Na pesquisa do Instituto Península com docentes, cerca de 55% deles declararam que gostariam de suporte emocional e psicológico neste momento. Por causa disso, o instituto, organização social que atua com educação, também fechou parceria com 24 estados para oferecer apoio emocional aos professores da rede pública durante o ensino remoto na pandemia. A parceria é feita por meio do Conselho Nacional dos Secretários de Educação (Consed) e promete disponibilizar, com a plataforma Vivescer , cursos certificados e gratuitos que ajudam professores e professoras a desenvolverem técnicas de equilíbrio da mente, do corpo e das emoções. Além disso, há uma comunidade de suporte na qual os docentes podem trocar experiências e materiais.

Retorno incerto

Por enquanto, o “novo normal” na educação é o ensino remoto. O Mapa de Retorno das Atividades Educacionais presenciais no Brasil, elaborado diariamente pela Federação Nacional das Escolas Particulares (Fenep), mostra que, até essa segunda-feira (10), havia no país apenas dois estados (Maranhão e Amazonas) com a reabertura das escolas autorizada. Mesmo assim, no caso do Maranhão, apenas a rede particular voltou. No caso da rede pública, cujo retorno presencial seria a partir do dia 10 de agosto, o governador Flávio Dino decidiu suspender a volta das aulas presenciais, após uma pesquisa com estudantes e responsáveis revelar que 58% das famílias e quase 43% dos alunos não consideram viável o retorno às aulas na data estipulada.
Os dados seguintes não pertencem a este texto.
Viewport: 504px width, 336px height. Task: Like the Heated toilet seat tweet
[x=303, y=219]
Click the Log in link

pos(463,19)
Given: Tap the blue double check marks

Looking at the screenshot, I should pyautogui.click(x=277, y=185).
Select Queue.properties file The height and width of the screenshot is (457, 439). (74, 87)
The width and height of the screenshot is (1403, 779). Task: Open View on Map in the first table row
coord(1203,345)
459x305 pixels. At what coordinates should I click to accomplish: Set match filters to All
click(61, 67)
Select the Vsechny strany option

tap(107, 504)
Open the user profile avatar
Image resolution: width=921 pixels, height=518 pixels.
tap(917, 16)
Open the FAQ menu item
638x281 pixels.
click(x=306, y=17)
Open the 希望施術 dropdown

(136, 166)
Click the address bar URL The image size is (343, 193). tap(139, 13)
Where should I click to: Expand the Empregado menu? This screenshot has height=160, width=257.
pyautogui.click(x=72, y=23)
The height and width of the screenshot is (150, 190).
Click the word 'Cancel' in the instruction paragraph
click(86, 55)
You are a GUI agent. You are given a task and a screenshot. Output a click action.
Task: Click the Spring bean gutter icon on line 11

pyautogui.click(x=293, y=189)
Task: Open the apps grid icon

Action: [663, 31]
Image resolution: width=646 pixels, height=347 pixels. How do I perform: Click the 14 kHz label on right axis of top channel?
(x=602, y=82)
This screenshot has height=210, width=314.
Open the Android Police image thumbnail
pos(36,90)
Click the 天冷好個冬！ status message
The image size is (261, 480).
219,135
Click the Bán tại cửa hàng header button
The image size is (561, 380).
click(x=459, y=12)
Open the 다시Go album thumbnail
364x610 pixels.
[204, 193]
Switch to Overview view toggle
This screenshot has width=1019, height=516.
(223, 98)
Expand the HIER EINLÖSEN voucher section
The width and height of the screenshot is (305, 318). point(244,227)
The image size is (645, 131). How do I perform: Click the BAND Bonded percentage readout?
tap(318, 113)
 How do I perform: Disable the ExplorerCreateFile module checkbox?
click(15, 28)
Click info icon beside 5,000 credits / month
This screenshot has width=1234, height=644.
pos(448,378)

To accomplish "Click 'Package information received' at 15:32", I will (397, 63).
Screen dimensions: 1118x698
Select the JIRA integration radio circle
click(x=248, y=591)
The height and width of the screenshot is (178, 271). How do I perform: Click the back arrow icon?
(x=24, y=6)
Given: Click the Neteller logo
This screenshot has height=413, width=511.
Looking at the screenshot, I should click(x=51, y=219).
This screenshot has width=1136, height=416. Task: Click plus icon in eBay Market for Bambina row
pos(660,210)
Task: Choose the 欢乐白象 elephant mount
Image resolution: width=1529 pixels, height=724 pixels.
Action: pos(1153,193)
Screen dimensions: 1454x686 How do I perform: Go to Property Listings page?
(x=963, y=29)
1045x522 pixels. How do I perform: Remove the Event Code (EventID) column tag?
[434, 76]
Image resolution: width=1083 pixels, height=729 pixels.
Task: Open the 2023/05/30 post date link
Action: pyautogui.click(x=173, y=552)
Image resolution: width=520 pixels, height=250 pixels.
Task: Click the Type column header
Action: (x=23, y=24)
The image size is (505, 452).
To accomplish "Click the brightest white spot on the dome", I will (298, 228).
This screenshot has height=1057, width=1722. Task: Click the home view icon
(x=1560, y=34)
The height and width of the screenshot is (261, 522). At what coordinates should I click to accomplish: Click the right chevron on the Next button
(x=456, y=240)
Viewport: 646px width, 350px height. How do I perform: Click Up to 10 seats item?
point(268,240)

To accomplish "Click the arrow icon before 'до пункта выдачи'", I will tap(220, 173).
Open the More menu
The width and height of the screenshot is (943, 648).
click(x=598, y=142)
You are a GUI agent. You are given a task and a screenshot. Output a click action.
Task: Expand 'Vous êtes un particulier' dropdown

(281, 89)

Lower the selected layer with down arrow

A maioria dos estados, 17 no total, segue sem data de retorno prevista, e mais oito unidades da Federação apresentaram proposta de data de reabertura parcial das escolas. “Para ser seguro, teria que ter vacina, esse seria o melhor cenário, mas não vai acontecer agora. Mesmo com protocolos, há contato, a gente tem medo desse contato em um possível retorno, e fazer a infecção progredir”, afirma Mariana Gonçalves. Com tanto tempo em outro modelo de ensino, algumas mudanças vieram para ficar. É o que diz Virgínia Garcia, da International School.

“Essa crise trouxe também uma oportunidade, que é a da educação 4.0 finalmente sair do papel e funcionar. Não acredito que vamos voltar ao modelo antigo de forma confortável. Eu acredito que o próximo passo na educação é desenvolver esse modelo híbrido para atender a diferentes formas de aprendizagem”, comenta.

“A questão das famílias descobrirem novas formas de comunicação com a escola foi importante. No futuro, espero que a gente faça as reuniões de pais e filhos remotas, com maior participação”, afirma Lia Lessa.